Problem requirements: Transcribe exactly, and only, the lines that run from the one containing "Gérer vos achats (688, 1928)" through the end of the records.

=-=-=-=-=

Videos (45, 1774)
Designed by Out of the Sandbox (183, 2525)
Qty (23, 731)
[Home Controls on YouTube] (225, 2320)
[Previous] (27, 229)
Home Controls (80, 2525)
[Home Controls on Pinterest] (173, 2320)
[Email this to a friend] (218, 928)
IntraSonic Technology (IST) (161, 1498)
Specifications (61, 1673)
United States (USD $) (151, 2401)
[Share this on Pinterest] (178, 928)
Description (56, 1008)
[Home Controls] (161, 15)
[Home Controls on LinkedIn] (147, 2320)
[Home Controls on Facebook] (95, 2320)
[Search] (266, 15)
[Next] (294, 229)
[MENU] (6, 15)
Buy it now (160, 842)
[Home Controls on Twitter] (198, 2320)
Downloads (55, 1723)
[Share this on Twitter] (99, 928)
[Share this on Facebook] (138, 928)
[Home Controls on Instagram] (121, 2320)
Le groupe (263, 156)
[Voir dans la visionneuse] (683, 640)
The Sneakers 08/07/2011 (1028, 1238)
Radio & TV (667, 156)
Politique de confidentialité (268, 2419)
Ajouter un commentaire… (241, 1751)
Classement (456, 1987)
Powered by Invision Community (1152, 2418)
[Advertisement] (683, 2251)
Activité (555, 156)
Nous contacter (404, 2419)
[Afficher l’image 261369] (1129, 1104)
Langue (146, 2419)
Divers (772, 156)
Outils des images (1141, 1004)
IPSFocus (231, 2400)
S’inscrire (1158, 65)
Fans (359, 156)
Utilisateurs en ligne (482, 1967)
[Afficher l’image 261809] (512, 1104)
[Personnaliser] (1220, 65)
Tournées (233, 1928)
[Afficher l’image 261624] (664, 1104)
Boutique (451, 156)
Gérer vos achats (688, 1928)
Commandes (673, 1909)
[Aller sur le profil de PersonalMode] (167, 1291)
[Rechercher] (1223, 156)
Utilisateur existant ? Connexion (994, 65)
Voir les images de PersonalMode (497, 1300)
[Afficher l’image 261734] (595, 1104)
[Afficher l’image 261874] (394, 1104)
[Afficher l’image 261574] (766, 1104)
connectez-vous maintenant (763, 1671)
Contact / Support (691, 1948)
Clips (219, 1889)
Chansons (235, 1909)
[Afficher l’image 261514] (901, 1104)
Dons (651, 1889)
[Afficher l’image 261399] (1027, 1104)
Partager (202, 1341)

=-=-=-=-=

Result of the task:
Gérer vos achats (688, 1928)
Commandes (673, 1909)
[Aller sur le profil de PersonalMode] (167, 1291)
[Rechercher] (1223, 156)
Utilisateur existant ? Connexion (994, 65)
Voir les images de PersonalMode (497, 1300)
[Afficher l’image 261734] (595, 1104)
[Afficher l’image 261874] (394, 1104)
[Afficher l’image 261574] (766, 1104)
connectez-vous maintenant (763, 1671)
Contact / Support (691, 1948)
Clips (219, 1889)
Chansons (235, 1909)
[Afficher l’image 261514] (901, 1104)
Dons (651, 1889)
[Afficher l’image 261399] (1027, 1104)
Partager (202, 1341)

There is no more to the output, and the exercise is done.